I quickly realized that programming was more than a hobby,” Allard explains. “Even when programming professionally, you can still put in the same amount of creativity. I managed to become a professional developer that flies around the globe.” 


Scalability Looks Easy on Paper Until Reality Hits 

One of the hardest lessons Allard learned came from real-world systems, not theory. “Things that work for one user, or just a few, don’t necessarily work for thousands of simultaneous users,” he says. “Scalability is easy to reach on paper, but in practice, it only takes a very small bottleneck or a false assumption to severely limit it.” 


Testing, he adds, is essential and often misunderstood


I’ve seen scalability tests that were actually testing the scalability of the test code, rather than the production code,” Allard recalls. “That’s why measuring and monitoring everything, especially in production, is so important to validate assumptions.

Why AI Thrives in Some Codebases and Fails in Others 

With AI now writing, reviewing, and debugging code, Allard believes success depends largely on context. “Whether LLMs can thrive depends predominantly on context,” he explains. “An LLM is essentially a big bag of words that predicts what comes next based on patterns it has seen before.” 


In software development, this becomes critical. “If we focus an LLM on a specific task and limit the amount of context it needs, it will often do the right thing,” Allard says. “But if instructions are vague, or the codebase it needs to scan is too vast, chances are it’s not going to do a good job.” 


This is why architecture plays a key role. “We need to rethink how we structure our code,” he adds. “Vertical, functional slices tend to work much better than systems organized purely around technical layers.” 


The Three Capabilities AI-Ready Systems Can’t Live Without 

From Allard’s perspective, systems that want to thrive in an AI-driven world need three essential capabilities.


For systems to thrive in a world of AI, they need to provide context-rich data, auditability or explainability, and scalability,” he says.

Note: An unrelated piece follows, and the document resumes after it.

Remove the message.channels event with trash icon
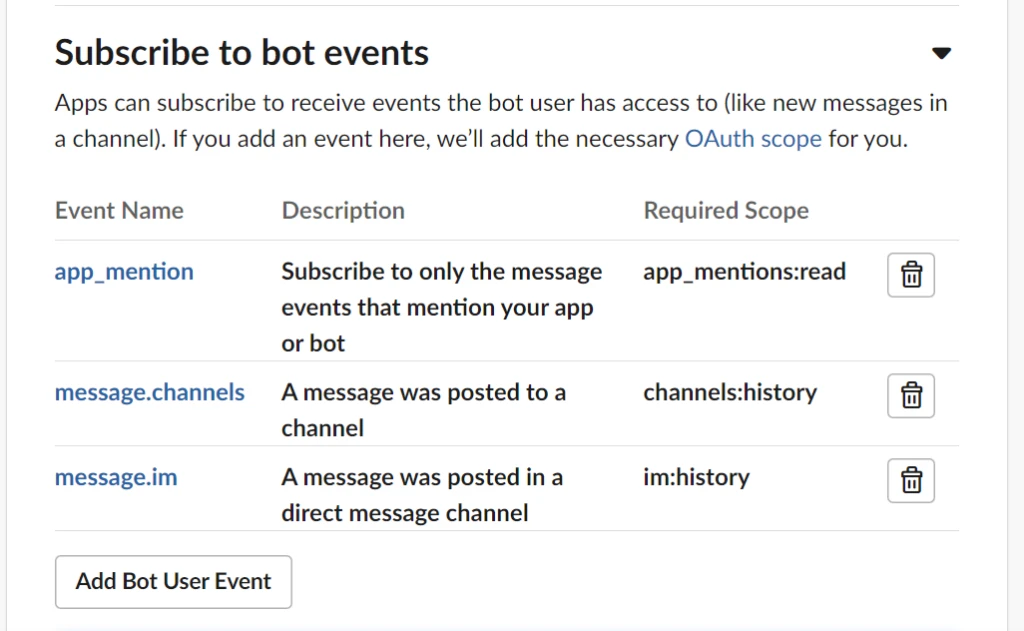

Context-rich data allows AI to make better decisions. “AI can consume and correlate vast amounts of information in a very short time,” Allard explains. “The richer the data, the more value we can unlock.


Auditability becomes critical as autonomy increases. 


If AI makes decisions, we need to know exactly what it did, when, and why,” he says. “And if it ever makes a rogue decision, like deleting your CRM database, you’d better have a way to roll it back.” 


Scalability may be the biggest challenge of all


The rise of AI agents will massively increase system load,” Allard explains. “Some call it the fifth wave of computing. Estimates suggest usage could increase ten to a hundred times, some even say a thousand times. If systems can’t scale, they’ll become obsolete very quickly.” 

Why AI Will Make Architecture More Important, Not Less 

Some engineers fear AI-assisted coding will reduce the relevance of software architecture. Allard strongly disagrees. “I think AI will separate programmers from software engineers,” he says. “While AI takes over more of the coding, deciding what to build and how to structure it at a high level will remain a human responsibility for much longer.” 

Architecture, in his view, becomes the differentiator. 


When AI Maintains More Code Than Humans 

Allard believes AI will surpass humans in code maintenance faster than many expect and he welcomes it. “Personally, I actually hope so,” he says. “Maintaining code, especially your own code written more than six months ago, is terrible.” 

AI’s advantage lies in speed and comprehension. 

AI can read and analyze code incredibly fast,” Allard explains. “It’s much more efficient at maintenance than we are. We just need to get better at defining what we want the AI to look for.” 


A Final Thought for Engineers 

For developers worried about their future, Allard offers pragmatic advice. 

Yes, AI will take over parts of your job as you know it today,” he says. “Things will change, but we are needed to change the profession ourselves.” 


His recommendation is simple. “Get acquainted with AI as much as you can. By using it, you’ll understand what it can do and what it can’t. Make sure you can do what it can’t.